TASK REQUIREMENTS: Would you transcribe exactly the lines from the one containing "You are a computer-use agent." to the last line of the data below, both ends included, but none of the pictures?

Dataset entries
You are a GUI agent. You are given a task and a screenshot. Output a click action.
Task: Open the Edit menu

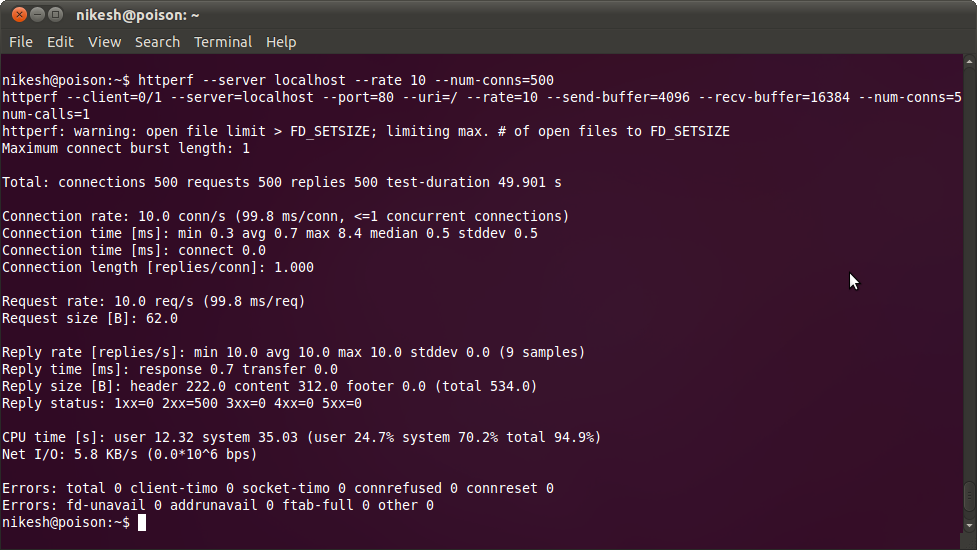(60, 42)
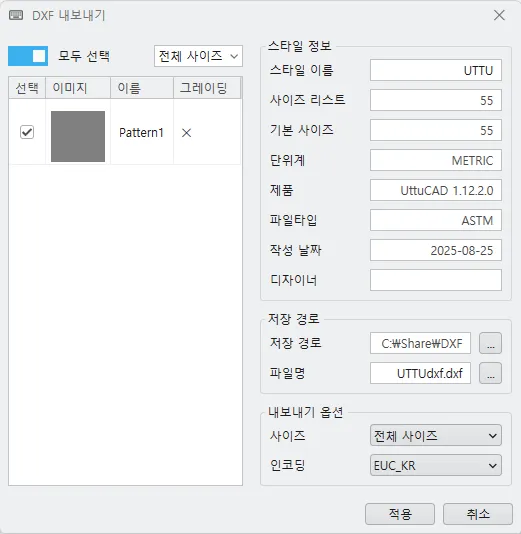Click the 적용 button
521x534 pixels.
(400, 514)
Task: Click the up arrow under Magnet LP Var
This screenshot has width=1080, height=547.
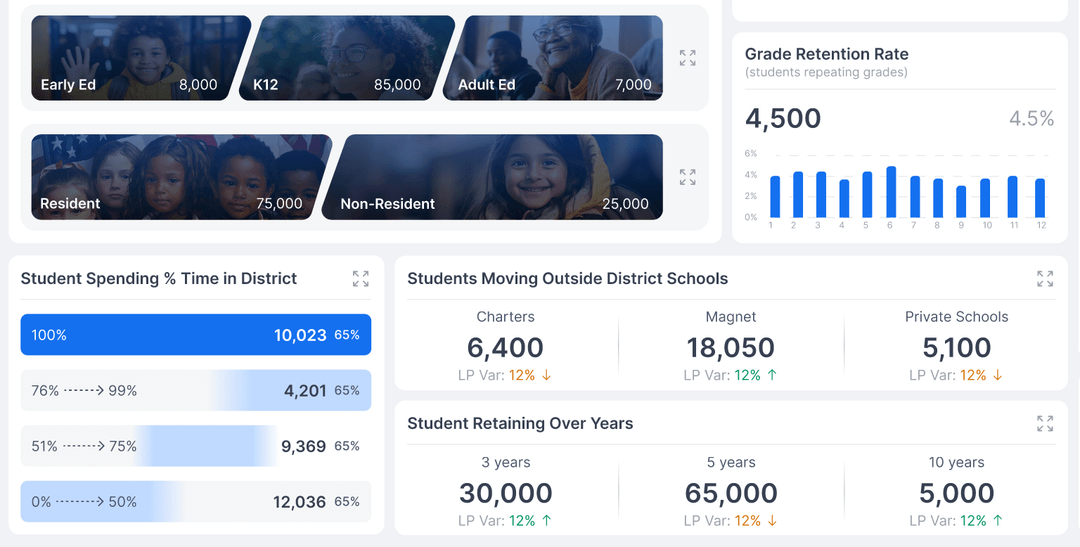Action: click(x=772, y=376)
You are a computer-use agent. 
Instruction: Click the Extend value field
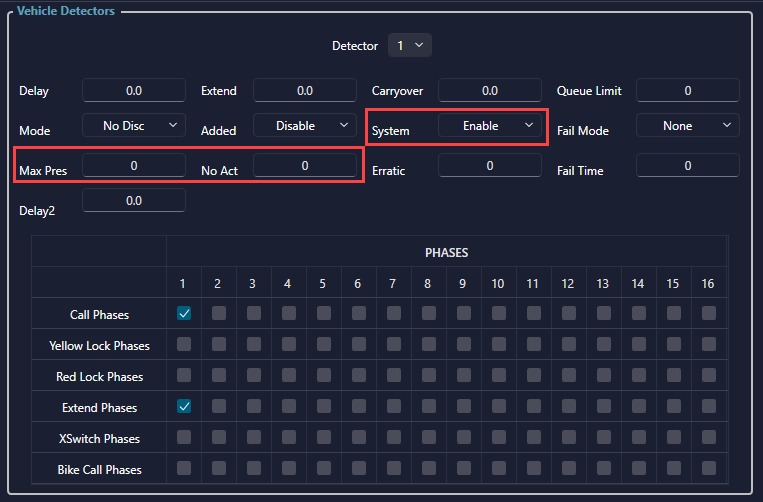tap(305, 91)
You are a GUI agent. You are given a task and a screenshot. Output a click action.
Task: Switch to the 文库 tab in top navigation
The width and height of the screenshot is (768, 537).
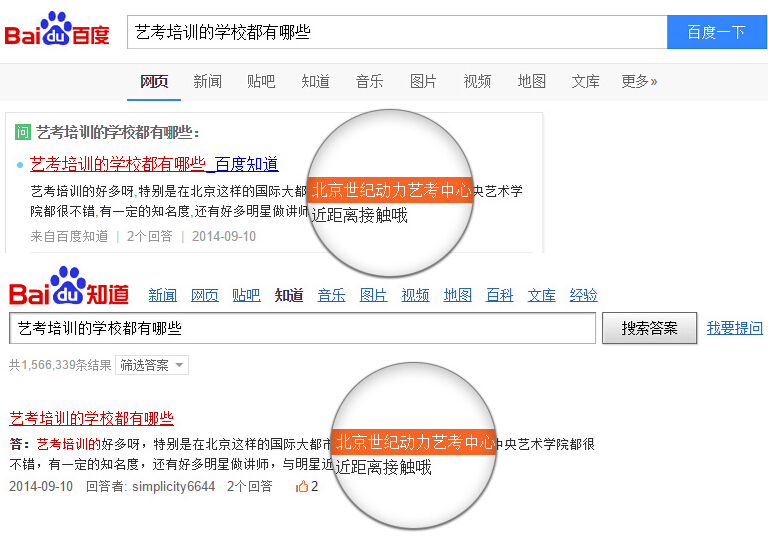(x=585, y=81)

OUTPUT FOR THIS EXERCISE:
You are a computer-use agent. 
Instruction: Click the Extend value field
tap(305, 91)
You are a GUI agent. You are given a task and a screenshot. Output a click action.
Task: Switch to the 文库 tab in top navigation
The width and height of the screenshot is (768, 537).
(x=585, y=81)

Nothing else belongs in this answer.